**Required work**
A: Answer these questions about the quadruped navigation summary, one answer per line:
(i) According to the TL;DR, which two qualities does the architecture improve?
(ii) What does the architecture separate from low-level gait control?
(iii) According to the Contribution, what does the architecture have explicit interfaces for?
B: Can you write out the quadruped navigation summary from "This paper introduces" to "and fault diagnosis." word for word?

**Study text**
-*-*-
Task-Level Decisions to Gait Level Control: A Hierarchical Policy Approach for Quadruped Navigation

TL;DR

This paper introduces a hierarchical control architecture for quadruped navigation that improves robustness and transferability by separating high-level decision-making from low-level gait control, enabling better adaptation and fault diagnosis.

Contribution

The paper proposes a novel hierarchical policy architecture with explicit interfaces for gait control and decision-making, enhancing robustness and adaptability in quadruped navigation.
-*-*-
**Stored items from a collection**

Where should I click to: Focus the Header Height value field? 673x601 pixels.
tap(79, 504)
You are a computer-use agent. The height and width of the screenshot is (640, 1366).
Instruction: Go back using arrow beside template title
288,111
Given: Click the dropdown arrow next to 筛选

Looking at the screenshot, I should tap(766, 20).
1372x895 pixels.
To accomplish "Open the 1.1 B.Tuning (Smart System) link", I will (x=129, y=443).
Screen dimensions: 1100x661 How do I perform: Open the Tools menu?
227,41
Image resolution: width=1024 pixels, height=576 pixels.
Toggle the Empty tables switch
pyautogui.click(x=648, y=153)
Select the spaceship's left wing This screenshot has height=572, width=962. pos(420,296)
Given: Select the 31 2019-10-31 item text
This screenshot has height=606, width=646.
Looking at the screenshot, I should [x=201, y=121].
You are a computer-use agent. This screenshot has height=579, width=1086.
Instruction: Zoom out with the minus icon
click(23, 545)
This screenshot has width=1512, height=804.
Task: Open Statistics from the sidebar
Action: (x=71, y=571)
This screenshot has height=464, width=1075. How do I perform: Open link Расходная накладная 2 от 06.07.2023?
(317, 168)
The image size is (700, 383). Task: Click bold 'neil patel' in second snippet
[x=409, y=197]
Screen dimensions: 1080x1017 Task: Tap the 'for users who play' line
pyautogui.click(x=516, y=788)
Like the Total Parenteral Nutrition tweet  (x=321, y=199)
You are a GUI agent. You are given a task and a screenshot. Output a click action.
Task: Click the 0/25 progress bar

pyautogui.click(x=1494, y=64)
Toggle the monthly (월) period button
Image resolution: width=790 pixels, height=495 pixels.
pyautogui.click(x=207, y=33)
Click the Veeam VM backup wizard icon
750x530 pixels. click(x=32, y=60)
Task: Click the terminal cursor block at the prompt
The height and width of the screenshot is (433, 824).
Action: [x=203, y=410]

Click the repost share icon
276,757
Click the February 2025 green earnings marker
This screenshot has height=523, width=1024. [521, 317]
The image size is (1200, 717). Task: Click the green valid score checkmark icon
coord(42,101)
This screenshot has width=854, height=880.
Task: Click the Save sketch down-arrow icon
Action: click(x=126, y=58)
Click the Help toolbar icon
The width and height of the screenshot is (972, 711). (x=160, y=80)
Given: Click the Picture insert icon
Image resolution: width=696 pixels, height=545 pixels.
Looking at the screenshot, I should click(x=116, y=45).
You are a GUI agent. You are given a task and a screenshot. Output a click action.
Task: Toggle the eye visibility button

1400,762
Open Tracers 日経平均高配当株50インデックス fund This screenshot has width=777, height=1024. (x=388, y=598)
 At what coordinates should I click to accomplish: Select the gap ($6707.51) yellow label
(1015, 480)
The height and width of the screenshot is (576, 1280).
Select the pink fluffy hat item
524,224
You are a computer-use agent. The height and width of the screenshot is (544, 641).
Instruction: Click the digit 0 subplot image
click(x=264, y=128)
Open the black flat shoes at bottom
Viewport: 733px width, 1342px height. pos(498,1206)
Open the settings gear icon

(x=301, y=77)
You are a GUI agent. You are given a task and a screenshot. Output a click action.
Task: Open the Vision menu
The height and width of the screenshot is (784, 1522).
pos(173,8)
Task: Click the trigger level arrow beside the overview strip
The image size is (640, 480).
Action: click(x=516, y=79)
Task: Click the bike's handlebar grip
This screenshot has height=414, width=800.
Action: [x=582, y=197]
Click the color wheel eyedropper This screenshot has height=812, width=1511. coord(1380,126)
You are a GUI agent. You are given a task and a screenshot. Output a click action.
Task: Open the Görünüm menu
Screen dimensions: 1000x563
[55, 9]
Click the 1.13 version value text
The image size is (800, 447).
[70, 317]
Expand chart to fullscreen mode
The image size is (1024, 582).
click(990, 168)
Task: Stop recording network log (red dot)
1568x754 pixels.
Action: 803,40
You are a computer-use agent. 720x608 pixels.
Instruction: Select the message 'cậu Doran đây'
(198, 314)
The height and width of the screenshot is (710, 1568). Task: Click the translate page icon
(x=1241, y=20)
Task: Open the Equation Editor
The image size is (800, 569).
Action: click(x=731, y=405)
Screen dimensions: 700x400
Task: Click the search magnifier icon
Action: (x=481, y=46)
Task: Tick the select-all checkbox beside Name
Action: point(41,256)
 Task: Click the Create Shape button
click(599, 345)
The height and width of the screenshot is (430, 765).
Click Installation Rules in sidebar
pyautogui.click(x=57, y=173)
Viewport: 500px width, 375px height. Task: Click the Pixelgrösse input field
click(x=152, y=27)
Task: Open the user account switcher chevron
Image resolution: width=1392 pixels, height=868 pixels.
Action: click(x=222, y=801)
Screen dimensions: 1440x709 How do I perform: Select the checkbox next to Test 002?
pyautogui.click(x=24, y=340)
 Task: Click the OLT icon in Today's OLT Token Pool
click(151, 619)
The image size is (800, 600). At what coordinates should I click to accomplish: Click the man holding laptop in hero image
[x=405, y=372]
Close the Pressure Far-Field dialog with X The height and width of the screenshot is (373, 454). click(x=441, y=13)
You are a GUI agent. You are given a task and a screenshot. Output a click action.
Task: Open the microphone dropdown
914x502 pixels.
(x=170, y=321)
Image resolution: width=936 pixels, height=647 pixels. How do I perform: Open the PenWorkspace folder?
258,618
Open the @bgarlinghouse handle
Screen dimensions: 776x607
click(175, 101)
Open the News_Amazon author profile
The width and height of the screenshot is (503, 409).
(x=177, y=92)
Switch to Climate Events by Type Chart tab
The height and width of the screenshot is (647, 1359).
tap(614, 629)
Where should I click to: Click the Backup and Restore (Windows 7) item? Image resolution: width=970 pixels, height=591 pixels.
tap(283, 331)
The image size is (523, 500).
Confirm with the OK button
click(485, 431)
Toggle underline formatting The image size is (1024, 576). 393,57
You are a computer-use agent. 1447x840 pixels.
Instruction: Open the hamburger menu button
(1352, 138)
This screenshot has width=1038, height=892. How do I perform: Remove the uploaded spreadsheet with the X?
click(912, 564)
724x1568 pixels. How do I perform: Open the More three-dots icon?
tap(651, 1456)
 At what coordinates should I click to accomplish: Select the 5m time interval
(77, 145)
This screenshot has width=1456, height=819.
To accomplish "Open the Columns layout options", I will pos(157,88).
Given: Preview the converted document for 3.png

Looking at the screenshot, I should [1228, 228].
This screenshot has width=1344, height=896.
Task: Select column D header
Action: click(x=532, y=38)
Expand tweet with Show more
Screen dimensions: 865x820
-*-*-
**Outputs in order**
A:
(i) Robustness and transferability.
(ii) High-level decision-making.
(iii) Gait control and decision-making.

B:
This paper introduces a hierarchical control architecture for quadruped navigation that improves robustness and transferability by separating high-level decision-making from low-level gait control, enabling better adaptation and fault diagnosis.